[Collected data entries]
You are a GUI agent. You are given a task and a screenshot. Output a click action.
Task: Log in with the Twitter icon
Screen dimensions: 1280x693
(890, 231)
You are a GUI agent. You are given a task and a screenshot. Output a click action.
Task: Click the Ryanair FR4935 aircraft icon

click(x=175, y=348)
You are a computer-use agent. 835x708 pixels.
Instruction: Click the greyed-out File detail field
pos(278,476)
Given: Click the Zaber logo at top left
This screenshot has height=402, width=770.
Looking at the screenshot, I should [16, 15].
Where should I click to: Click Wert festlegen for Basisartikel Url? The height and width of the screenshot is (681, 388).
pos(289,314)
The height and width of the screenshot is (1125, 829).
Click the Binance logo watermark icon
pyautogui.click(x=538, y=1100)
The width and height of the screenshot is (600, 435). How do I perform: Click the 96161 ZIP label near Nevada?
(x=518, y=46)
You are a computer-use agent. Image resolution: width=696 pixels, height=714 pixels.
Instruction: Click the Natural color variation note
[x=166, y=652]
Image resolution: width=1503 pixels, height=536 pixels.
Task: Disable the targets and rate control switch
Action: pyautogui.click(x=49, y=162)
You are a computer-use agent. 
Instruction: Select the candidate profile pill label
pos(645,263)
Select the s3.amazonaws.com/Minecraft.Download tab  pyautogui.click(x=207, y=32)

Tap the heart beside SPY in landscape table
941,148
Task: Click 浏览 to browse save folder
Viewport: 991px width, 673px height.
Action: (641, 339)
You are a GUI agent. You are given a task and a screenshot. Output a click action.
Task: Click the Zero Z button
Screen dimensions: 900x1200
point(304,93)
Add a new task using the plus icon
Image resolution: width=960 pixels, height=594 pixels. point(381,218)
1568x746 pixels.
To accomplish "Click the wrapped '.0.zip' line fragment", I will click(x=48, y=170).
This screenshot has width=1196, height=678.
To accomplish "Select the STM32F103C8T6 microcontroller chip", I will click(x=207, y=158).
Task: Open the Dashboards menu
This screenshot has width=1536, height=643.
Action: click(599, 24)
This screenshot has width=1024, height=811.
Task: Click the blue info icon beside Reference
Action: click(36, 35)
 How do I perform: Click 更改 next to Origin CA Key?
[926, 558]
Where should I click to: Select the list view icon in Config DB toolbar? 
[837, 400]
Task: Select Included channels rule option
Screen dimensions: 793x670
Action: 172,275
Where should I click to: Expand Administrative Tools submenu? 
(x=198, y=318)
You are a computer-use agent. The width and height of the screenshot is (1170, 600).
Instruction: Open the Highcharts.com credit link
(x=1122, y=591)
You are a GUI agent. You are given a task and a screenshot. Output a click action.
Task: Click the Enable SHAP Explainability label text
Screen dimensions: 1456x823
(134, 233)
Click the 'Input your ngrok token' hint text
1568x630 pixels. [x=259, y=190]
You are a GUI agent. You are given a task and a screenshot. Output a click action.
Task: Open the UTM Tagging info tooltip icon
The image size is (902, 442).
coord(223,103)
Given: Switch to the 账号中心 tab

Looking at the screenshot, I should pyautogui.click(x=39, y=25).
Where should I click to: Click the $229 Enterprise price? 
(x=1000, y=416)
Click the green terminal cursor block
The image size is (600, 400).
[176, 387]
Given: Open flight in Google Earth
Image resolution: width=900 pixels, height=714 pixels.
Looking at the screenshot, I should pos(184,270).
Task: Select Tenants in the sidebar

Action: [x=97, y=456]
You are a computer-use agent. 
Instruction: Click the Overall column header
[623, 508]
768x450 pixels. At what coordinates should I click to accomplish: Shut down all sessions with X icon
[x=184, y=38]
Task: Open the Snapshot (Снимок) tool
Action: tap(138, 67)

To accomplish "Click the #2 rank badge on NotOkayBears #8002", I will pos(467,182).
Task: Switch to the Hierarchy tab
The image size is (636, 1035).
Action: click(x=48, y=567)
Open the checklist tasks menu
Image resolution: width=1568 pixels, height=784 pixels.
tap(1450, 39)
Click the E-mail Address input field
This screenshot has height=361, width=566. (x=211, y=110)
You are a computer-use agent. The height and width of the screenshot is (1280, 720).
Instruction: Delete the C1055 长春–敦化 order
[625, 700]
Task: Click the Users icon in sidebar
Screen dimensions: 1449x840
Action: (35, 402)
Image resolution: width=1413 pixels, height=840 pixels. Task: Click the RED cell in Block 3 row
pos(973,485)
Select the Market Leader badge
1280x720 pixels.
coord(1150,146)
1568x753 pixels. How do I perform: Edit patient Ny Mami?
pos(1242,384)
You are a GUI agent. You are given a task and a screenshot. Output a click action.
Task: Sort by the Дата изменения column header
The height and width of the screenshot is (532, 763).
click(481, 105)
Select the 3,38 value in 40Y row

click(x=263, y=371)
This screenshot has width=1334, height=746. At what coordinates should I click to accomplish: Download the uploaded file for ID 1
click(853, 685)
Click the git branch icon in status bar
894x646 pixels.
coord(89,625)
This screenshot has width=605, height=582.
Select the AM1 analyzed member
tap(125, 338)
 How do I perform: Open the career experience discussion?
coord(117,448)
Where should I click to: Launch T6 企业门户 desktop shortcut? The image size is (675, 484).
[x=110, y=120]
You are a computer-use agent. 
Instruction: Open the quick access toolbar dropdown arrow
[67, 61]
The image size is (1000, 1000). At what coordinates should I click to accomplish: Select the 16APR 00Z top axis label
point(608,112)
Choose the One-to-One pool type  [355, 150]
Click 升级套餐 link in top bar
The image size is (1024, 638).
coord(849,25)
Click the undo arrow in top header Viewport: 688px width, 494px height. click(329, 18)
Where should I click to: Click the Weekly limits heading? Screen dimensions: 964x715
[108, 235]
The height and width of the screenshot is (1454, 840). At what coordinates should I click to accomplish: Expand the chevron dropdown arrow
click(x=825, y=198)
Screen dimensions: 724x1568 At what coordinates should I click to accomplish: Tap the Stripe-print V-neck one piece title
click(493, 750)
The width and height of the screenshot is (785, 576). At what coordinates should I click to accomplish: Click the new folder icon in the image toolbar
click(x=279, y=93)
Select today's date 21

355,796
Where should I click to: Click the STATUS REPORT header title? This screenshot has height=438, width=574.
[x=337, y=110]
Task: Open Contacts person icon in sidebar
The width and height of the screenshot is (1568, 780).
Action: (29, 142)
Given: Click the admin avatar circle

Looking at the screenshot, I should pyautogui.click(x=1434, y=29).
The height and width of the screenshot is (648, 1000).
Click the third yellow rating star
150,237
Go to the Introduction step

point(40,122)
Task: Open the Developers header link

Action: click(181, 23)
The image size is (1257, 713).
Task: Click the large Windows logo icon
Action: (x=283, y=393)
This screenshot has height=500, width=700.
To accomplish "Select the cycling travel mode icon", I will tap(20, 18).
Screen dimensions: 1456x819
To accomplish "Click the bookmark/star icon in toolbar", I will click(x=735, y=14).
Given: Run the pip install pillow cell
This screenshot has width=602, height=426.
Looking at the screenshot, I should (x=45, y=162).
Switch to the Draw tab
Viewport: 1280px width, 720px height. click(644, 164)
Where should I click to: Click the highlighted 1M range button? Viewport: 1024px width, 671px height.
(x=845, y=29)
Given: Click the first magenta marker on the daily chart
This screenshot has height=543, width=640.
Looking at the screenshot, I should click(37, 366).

◆ Directions:
Each line above must be retyped exactly.

◆ Reply to the exercise:
You are a GUI agent. You are given a task and a screenshot. Output a click action.
Task: Log in with the Twitter icon
Screen dimensions: 1280x693
(890, 231)
You are a GUI agent. You are given a task and a screenshot. Output a click action.
Task: Click the Ryanair FR4935 aircraft icon

click(x=175, y=348)
You are a computer-use agent. 835x708 pixels.
Instruction: Click the greyed-out File detail field
pos(278,476)
Given: Click the Zaber logo at top left
This screenshot has height=402, width=770.
Looking at the screenshot, I should [16, 15].
Where should I click to: Click Wert festlegen for Basisartikel Url? The height and width of the screenshot is (681, 388).
pos(289,314)
The height and width of the screenshot is (1125, 829).
Click the Binance logo watermark icon
pyautogui.click(x=538, y=1100)
The width and height of the screenshot is (600, 435). How do I perform: Click the 96161 ZIP label near Nevada?
(x=518, y=46)
You are a computer-use agent. Image resolution: width=696 pixels, height=714 pixels.
Instruction: Click the Natural color variation note
[x=166, y=652]
Image resolution: width=1503 pixels, height=536 pixels.
Task: Disable the targets and rate control switch
Action: pyautogui.click(x=49, y=162)
You are a computer-use agent. 
Instruction: Select the candidate profile pill label
pos(645,263)
Select the s3.amazonaws.com/Minecraft.Download tab  pyautogui.click(x=207, y=32)

Tap the heart beside SPY in landscape table
941,148
Task: Click 浏览 to browse save folder
Viewport: 991px width, 673px height.
Action: (641, 339)
You are a GUI agent. You are given a task and a screenshot. Output a click action.
Task: Click the Zero Z button
Screen dimensions: 900x1200
point(304,93)
Add a new task using the plus icon
Image resolution: width=960 pixels, height=594 pixels. point(381,218)
1568x746 pixels.
To accomplish "Click the wrapped '.0.zip' line fragment", I will click(x=48, y=170).
This screenshot has width=1196, height=678.
To accomplish "Select the STM32F103C8T6 microcontroller chip", I will click(x=207, y=158).
Task: Open the Dashboards menu
This screenshot has width=1536, height=643.
Action: click(599, 24)
This screenshot has width=1024, height=811.
Task: Click the blue info icon beside Reference
Action: click(36, 35)
 How do I perform: Click 更改 next to Origin CA Key?
[926, 558]
Where should I click to: Select the list view icon in Config DB toolbar? 
[837, 400]
Task: Select Included channels rule option
Screen dimensions: 793x670
Action: 172,275
Where should I click to: Expand Administrative Tools submenu? 
(x=198, y=318)
You are a computer-use agent. The width and height of the screenshot is (1170, 600).
Instruction: Open the Highcharts.com credit link
(x=1122, y=591)
You are a GUI agent. You are given a task and a screenshot. Output a click action.
Task: Click the Enable SHAP Explainability label text
Screen dimensions: 1456x823
(134, 233)
Click the 'Input your ngrok token' hint text
1568x630 pixels. [x=259, y=190]
You are a GUI agent. You are given a task and a screenshot. Output a click action.
Task: Open the UTM Tagging info tooltip icon
The image size is (902, 442).
coord(223,103)
Given: Switch to the 账号中心 tab

Looking at the screenshot, I should pyautogui.click(x=39, y=25).
Where should I click to: Click the $229 Enterprise price? 
(x=1000, y=416)
Click the green terminal cursor block
The image size is (600, 400).
[176, 387]
Given: Open flight in Google Earth
Image resolution: width=900 pixels, height=714 pixels.
Looking at the screenshot, I should pos(184,270).
Task: Select Tenants in the sidebar

Action: [x=97, y=456]
You are a computer-use agent. 
Instruction: Click the Overall column header
[623, 508]
768x450 pixels. At what coordinates should I click to accomplish: Shut down all sessions with X icon
[x=184, y=38]
Task: Open the Snapshot (Снимок) tool
Action: tap(138, 67)

To accomplish "Click the #2 rank badge on NotOkayBears #8002", I will pos(467,182).
Task: Switch to the Hierarchy tab
The image size is (636, 1035).
Action: click(x=48, y=567)
Open the checklist tasks menu
Image resolution: width=1568 pixels, height=784 pixels.
tap(1450, 39)
Click the E-mail Address input field
This screenshot has height=361, width=566. (x=211, y=110)
You are a computer-use agent. The height and width of the screenshot is (1280, 720).
Instruction: Delete the C1055 长春–敦化 order
[625, 700]
Task: Click the Users icon in sidebar
Screen dimensions: 1449x840
Action: (35, 402)
Image resolution: width=1413 pixels, height=840 pixels. Task: Click the RED cell in Block 3 row
pos(973,485)
Select the Market Leader badge
1280x720 pixels.
coord(1150,146)
1568x753 pixels. How do I perform: Edit patient Ny Mami?
pos(1242,384)
You are a GUI agent. You are given a task and a screenshot. Output a click action.
Task: Sort by the Дата изменения column header
The height and width of the screenshot is (532, 763).
click(481, 105)
Select the 3,38 value in 40Y row

click(x=263, y=371)
This screenshot has width=1334, height=746. At what coordinates should I click to accomplish: Download the uploaded file for ID 1
click(853, 685)
Click the git branch icon in status bar
894x646 pixels.
coord(89,625)
This screenshot has width=605, height=582.
Select the AM1 analyzed member
tap(125, 338)
 How do I perform: Open the career experience discussion?
coord(117,448)
Where should I click to: Launch T6 企业门户 desktop shortcut? The image size is (675, 484).
[x=110, y=120]
You are a computer-use agent. 
Instruction: Open the quick access toolbar dropdown arrow
[67, 61]
The image size is (1000, 1000). At what coordinates should I click to accomplish: Select the 16APR 00Z top axis label
point(608,112)
Choose the One-to-One pool type  [355, 150]
Click 升级套餐 link in top bar
The image size is (1024, 638).
coord(849,25)
Click the undo arrow in top header Viewport: 688px width, 494px height. click(329, 18)
Where should I click to: Click the Weekly limits heading? Screen dimensions: 964x715
[108, 235]
The height and width of the screenshot is (1454, 840). At what coordinates should I click to accomplish: Expand the chevron dropdown arrow
click(x=825, y=198)
Screen dimensions: 724x1568 At what coordinates should I click to accomplish: Tap the Stripe-print V-neck one piece title
click(493, 750)
The width and height of the screenshot is (785, 576). At what coordinates should I click to accomplish: Click the new folder icon in the image toolbar
click(x=279, y=93)
Select today's date 21

355,796
Where should I click to: Click the STATUS REPORT header title? This screenshot has height=438, width=574.
[x=337, y=110]
Task: Open Contacts person icon in sidebar
The width and height of the screenshot is (1568, 780).
Action: (29, 142)
Given: Click the admin avatar circle

Looking at the screenshot, I should pyautogui.click(x=1434, y=29).
The height and width of the screenshot is (648, 1000).
Click the third yellow rating star
150,237
Go to the Introduction step

point(40,122)
Task: Open the Developers header link

Action: click(181, 23)
The image size is (1257, 713).
Task: Click the large Windows logo icon
Action: (x=283, y=393)
This screenshot has height=500, width=700.
To accomplish "Select the cycling travel mode icon", I will tap(20, 18).
Screen dimensions: 1456x819
To accomplish "Click the bookmark/star icon in toolbar", I will click(x=735, y=14).
Given: Run the pip install pillow cell
This screenshot has width=602, height=426.
Looking at the screenshot, I should (x=45, y=162).
Switch to the Draw tab
Viewport: 1280px width, 720px height. click(644, 164)
Where should I click to: Click the highlighted 1M range button? Viewport: 1024px width, 671px height.
(x=845, y=29)
Given: Click the first magenta marker on the daily chart
This screenshot has height=543, width=640.
Looking at the screenshot, I should click(37, 366).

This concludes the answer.